# Start of Passage to read

[PATCH] sched/eevdf: Fix se->slice being set to U64

All of lore.kernel.org
 help / color / mirror / Atom feed

* [PATCH] sched/eevdf: Fix se->slice being set to U64_MAX and resulting crash
@ 2025-04-25  8:51 Omar Sandoval
  2025-04-25 10:32 ` Peter Zijlstra
                   ` (2 more replies)
  0 siblings, 3 replies; 4+ messages in thread
From: Omar Sandoval @ 2025-04-25  8:51 UTC (permalink / raw)
  To: Ingo Molnar, Peter Zijlstra, Vincent Guittot
  Cc: Dietmar Eggemann, Steven Rostedt, linux-kernel, Rik van Riel,
	Chris Mason, kernel-team, Pat Cody, Breno Leitao

From: Omar Sandoval <osandov@fb.com>

There is a code path in dequeue_entities() that can set the slice of a
sched_entity to U64_MAX, which sometimes results in a crash.

The offending case is when dequeue_entities() is called to dequeue a
delayed group entity, and then the entity's parent's dequeue is delayed.
In that case:

1. In the if (entity_is_task(se)) else block at the beginning of
   dequeue_entities(), slice is set to
   cfs_rq_min_slice(group_cfs_rq(se)). If the entity was delayed, then
   it has no queued tasks, so cfs_rq_min_slice() returns U64_MAX.
2. The first for_each_sched_entity() loop dequeues the entity.
3. If the entity was its parent's only child, then the next iteration
   tries to dequeue the parent.
4. If the parent's dequeue needs to be delayed, then it breaks from the
   first for_each_sched_entity() loop _without updating slice_.
5. The second for_each_sched_entity() loop sets the parent's ->slice to
   the saved slice, which is still U64_MAX.

This throws off subsequent calculations with potentially catastrophic
results. A manifestation we saw in production was:

6. In update_entity_lag(), se->slice is used to calculate limit, which
   ends up as a huge negative number.
7. limit is used in se->vlag = clamp(vlag, -limit, limit). Because limit
   is negative, vlag > limit, so se->vlag is set to the same huge
   negative number.
8. In place_entity(), se->vlag is scaled, which overflows and results in
   another huge (positive or negative) number.
9. The adjusted lag is subtracted from se->vruntime, which increases or
   decreases se->vruntime by a huge number.

# End of Passage to read

▶ Goal 1
From the listing, reproduce verbatim the stretch from the line containing "Task: Click the Continue reading button" through the line containing "(x=925, y=216)".

# Start of Information given

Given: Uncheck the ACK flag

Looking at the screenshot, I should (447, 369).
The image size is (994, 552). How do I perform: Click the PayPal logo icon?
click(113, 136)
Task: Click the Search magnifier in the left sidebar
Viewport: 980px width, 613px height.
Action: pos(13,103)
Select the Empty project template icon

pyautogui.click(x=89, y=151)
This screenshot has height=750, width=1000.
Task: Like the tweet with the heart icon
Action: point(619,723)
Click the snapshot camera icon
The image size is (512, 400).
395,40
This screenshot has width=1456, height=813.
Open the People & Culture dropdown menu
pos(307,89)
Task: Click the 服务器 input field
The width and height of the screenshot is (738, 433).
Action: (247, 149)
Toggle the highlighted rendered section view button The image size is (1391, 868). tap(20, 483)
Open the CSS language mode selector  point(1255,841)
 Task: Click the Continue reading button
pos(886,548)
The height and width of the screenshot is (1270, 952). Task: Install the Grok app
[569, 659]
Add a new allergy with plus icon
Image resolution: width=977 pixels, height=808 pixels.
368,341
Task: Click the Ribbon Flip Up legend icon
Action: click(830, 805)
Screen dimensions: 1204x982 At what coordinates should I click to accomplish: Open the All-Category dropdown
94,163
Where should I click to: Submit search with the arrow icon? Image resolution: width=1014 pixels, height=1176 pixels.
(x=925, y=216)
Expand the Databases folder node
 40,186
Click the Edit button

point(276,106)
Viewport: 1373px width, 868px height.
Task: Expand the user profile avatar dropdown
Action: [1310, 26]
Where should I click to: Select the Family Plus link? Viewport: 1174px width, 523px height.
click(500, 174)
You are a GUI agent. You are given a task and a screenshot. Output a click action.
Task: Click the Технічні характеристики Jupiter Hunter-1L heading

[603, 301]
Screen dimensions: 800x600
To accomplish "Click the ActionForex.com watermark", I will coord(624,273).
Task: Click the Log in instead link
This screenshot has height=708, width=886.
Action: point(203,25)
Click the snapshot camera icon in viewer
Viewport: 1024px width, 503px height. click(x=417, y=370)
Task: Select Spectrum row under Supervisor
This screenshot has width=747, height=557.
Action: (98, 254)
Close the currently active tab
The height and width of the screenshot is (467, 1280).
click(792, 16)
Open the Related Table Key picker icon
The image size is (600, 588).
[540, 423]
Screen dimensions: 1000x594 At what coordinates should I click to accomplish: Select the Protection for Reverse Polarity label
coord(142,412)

# End of Information given

▶ Goal 2
Rewrite the stretch of the scheduler patch from "From: Omar Sandoval <osandov@fb.com>" through "cfs_rq_min_slice() returns U64_MAX.", substituting "S64_MAX" for every occurrence of "U64_MAX".

▶ Exercise result 1
 Task: Click the Continue reading button
pos(886,548)
The height and width of the screenshot is (1270, 952). Task: Install the Grok app
[569, 659]
Add a new allergy with plus icon
Image resolution: width=977 pixels, height=808 pixels.
368,341
Task: Click the Ribbon Flip Up legend icon
Action: click(830, 805)
Screen dimensions: 1204x982 At what coordinates should I click to accomplish: Open the All-Category dropdown
94,163
Where should I click to: Submit search with the arrow icon? Image resolution: width=1014 pixels, height=1176 pixels.
(x=925, y=216)

▶ Exercise result 2
From: Omar Sandoval <osandov@fb.com>

There is a code path in dequeue_entities() that can set the slice of a
sched_entity to S64_MAX, which sometimes results in a crash.

The offending case is when dequeue_entities() is called to dequeue a
delayed group entity, and then the entity's parent's dequeue is delayed.
In that case:

1. In the if (entity_is_task(se)) else block at the beginning of
   dequeue_entities(), slice is set to
   cfs_rq_min_slice(group_cfs_rq(se)). If the entity was delayed, then
   it has no queued tasks, so cfs_rq_min_slice() returns S64_MAX.